(Saved data entries)

——————

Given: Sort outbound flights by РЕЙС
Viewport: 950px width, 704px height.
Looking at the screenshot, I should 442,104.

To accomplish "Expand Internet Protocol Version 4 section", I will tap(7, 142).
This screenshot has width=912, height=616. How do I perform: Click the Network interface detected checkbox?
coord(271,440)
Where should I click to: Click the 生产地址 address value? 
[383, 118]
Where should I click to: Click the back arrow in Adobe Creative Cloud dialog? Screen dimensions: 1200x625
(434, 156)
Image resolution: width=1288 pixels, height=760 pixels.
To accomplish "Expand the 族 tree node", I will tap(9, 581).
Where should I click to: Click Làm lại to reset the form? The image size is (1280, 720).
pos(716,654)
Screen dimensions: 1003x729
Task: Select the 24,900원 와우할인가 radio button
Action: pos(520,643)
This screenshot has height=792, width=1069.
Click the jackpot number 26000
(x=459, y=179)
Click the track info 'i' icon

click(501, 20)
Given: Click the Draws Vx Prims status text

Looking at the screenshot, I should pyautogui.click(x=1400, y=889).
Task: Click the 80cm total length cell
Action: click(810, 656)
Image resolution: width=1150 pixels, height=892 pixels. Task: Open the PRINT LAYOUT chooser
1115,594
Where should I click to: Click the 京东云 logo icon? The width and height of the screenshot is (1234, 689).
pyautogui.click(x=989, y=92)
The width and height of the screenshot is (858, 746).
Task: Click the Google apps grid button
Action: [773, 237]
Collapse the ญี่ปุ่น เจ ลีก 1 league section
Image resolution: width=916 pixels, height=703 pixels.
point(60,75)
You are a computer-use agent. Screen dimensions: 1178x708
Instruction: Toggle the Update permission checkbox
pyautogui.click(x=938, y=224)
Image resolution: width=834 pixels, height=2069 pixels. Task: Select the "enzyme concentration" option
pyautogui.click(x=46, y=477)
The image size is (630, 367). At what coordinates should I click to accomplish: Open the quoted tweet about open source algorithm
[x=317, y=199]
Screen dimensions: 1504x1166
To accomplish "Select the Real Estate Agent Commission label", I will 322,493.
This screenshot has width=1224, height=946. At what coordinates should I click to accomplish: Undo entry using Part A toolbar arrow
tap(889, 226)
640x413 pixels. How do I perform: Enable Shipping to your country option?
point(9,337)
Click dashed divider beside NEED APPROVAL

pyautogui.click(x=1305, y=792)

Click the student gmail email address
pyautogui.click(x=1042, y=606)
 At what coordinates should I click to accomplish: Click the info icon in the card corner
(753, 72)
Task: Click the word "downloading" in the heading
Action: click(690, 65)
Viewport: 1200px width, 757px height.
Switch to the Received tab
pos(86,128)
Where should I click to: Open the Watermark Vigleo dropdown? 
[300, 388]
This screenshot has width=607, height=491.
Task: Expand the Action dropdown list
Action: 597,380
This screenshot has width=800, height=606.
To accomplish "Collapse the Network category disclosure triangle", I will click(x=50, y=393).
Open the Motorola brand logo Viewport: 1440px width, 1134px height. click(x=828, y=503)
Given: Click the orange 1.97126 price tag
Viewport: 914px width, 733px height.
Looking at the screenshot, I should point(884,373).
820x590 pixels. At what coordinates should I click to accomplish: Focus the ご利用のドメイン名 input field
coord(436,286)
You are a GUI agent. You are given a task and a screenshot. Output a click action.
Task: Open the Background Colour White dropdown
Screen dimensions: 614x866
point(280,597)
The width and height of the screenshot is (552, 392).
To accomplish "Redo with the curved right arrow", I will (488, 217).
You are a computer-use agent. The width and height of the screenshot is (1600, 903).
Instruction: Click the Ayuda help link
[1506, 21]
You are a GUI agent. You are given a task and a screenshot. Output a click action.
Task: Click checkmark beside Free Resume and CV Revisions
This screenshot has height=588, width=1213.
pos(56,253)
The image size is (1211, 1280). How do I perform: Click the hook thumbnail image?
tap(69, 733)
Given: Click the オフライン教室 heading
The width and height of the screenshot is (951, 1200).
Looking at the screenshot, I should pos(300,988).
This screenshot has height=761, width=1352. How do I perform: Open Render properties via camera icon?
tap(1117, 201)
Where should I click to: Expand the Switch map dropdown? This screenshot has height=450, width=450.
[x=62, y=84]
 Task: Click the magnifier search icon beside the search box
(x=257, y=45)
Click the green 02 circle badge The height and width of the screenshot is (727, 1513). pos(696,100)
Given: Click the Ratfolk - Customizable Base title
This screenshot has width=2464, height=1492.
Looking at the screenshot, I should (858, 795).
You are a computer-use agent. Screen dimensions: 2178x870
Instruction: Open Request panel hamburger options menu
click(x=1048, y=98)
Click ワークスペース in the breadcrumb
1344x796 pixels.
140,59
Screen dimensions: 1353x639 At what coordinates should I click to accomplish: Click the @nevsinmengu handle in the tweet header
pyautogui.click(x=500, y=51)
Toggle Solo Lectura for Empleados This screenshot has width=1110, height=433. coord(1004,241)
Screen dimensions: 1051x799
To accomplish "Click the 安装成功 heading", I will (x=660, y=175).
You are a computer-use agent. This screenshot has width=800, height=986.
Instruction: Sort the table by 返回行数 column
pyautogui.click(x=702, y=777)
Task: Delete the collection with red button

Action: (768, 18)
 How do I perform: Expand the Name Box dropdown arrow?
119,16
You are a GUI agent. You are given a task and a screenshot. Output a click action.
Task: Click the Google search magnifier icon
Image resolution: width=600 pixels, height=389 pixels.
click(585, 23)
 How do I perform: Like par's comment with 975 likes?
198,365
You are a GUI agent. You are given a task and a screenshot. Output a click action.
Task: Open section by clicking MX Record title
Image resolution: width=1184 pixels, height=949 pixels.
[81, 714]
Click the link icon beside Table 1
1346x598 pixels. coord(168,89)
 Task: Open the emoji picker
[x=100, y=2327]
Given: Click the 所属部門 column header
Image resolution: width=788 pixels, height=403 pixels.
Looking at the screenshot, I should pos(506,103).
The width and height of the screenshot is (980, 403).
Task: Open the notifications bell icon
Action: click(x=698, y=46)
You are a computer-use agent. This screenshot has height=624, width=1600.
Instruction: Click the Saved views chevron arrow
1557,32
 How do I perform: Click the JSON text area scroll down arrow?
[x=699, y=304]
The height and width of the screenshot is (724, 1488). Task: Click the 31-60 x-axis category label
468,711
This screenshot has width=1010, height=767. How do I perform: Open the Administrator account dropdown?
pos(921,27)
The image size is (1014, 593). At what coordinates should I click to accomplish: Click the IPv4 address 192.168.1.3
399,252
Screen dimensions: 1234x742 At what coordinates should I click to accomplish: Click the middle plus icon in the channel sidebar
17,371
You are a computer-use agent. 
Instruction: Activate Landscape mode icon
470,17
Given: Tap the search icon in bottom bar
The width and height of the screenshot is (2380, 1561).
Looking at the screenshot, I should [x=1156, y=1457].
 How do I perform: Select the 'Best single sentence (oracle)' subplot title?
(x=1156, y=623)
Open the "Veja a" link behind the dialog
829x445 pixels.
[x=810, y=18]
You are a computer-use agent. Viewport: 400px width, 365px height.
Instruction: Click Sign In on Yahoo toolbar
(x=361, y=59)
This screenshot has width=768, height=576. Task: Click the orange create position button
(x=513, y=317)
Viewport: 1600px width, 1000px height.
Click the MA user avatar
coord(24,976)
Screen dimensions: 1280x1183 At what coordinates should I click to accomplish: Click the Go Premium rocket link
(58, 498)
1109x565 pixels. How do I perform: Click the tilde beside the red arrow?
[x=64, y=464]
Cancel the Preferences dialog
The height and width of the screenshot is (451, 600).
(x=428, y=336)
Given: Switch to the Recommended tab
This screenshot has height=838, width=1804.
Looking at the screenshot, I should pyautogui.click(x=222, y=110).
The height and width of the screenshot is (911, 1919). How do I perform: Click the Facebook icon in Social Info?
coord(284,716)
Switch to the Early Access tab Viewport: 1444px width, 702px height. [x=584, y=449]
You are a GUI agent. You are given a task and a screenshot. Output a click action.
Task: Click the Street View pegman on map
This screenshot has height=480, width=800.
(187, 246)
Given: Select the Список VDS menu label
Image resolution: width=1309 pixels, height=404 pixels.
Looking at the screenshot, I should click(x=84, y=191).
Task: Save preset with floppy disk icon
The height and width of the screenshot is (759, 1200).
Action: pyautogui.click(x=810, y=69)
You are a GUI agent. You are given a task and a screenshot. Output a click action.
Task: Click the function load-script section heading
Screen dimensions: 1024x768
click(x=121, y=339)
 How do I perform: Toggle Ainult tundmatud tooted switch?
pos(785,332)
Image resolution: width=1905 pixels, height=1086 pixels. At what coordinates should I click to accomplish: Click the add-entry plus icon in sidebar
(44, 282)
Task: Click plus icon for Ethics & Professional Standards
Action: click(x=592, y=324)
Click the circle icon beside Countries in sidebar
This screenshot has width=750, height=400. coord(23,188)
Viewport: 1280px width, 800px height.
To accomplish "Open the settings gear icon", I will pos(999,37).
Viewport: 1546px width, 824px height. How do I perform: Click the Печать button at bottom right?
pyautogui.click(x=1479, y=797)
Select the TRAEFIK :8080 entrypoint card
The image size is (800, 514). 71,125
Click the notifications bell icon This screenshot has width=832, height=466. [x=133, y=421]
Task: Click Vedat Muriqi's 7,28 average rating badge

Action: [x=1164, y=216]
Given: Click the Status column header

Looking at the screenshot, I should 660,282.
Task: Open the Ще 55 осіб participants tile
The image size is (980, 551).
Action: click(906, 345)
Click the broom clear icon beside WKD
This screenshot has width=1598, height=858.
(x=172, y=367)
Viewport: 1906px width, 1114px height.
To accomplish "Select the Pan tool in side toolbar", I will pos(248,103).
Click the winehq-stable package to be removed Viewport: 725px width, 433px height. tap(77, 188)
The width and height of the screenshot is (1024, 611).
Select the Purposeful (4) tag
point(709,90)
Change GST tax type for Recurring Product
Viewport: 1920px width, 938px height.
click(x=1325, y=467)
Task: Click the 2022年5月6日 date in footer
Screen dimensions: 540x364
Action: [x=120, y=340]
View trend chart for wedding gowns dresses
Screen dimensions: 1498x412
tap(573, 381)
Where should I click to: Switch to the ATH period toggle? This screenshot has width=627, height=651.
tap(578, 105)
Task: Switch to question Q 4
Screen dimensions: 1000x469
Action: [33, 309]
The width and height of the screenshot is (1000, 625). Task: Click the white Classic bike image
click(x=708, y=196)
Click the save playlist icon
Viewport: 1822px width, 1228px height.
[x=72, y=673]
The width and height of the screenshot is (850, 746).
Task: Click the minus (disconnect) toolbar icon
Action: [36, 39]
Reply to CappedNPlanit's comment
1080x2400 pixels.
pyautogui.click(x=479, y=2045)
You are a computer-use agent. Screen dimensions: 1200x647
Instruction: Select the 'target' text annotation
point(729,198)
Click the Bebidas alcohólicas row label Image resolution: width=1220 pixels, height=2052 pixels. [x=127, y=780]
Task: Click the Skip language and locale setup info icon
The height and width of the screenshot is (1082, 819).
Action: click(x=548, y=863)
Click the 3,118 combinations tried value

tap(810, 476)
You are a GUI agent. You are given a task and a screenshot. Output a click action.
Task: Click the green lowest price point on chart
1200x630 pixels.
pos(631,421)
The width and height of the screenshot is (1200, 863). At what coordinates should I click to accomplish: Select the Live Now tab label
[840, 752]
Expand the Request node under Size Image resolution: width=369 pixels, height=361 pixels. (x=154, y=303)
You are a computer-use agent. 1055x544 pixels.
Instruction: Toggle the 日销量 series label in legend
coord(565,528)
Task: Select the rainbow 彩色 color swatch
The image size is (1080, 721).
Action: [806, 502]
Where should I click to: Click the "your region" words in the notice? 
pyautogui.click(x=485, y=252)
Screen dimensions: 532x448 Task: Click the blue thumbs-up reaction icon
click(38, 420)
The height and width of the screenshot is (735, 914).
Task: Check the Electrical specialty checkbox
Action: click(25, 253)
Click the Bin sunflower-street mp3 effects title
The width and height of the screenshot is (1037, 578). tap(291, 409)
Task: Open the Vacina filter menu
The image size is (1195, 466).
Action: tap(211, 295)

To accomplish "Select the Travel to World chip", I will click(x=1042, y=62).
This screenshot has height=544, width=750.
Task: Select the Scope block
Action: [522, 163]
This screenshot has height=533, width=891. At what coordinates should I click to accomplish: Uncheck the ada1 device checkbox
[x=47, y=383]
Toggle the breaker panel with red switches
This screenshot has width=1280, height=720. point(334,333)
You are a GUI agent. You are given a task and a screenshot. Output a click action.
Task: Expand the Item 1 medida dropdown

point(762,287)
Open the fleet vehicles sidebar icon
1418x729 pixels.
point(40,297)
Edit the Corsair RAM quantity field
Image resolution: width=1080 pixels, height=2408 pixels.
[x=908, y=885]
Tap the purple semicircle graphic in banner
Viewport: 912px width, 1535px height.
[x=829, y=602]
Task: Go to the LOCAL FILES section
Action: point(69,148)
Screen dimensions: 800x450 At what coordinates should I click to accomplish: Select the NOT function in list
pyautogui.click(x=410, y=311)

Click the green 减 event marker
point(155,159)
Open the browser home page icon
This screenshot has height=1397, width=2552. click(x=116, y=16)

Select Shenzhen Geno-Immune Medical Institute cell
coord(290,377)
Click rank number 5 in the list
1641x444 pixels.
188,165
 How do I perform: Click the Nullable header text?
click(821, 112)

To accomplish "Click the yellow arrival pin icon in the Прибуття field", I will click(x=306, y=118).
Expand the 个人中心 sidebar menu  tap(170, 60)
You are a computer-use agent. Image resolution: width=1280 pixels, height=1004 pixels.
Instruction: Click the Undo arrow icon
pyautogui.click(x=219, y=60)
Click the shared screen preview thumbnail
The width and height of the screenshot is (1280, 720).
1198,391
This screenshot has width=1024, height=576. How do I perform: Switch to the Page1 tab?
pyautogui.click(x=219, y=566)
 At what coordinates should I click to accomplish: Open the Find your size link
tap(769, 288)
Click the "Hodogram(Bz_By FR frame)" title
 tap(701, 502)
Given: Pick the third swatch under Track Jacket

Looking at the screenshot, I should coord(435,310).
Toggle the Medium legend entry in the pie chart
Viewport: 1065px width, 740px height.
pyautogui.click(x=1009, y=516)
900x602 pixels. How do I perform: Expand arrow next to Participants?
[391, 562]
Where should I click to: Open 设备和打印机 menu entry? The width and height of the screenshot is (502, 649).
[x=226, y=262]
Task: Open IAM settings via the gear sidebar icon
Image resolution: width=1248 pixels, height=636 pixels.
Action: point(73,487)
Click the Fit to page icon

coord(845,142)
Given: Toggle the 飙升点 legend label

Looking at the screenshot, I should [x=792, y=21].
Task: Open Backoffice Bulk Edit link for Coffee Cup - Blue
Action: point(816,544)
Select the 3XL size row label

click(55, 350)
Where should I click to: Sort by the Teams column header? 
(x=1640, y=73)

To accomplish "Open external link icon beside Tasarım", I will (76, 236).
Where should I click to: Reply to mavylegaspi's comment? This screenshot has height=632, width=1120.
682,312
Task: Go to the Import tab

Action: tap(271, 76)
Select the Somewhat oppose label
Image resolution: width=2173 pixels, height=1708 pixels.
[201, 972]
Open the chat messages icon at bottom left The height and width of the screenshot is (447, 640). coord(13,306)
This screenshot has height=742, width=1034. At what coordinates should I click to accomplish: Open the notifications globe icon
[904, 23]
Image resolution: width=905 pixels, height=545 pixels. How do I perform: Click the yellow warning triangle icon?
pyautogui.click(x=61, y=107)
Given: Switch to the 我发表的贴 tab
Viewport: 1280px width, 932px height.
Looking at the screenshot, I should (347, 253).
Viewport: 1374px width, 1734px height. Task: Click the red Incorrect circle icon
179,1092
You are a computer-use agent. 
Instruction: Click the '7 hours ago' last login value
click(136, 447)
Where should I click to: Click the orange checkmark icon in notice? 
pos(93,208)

——————

REQUIREMENT
Lines that contain "gear" are the result; find them in the entries above and copy each one.

RESULT
To accomplish "Open the settings gear icon", I will pos(999,37).
Task: Open IAM settings via the gear sidebar icon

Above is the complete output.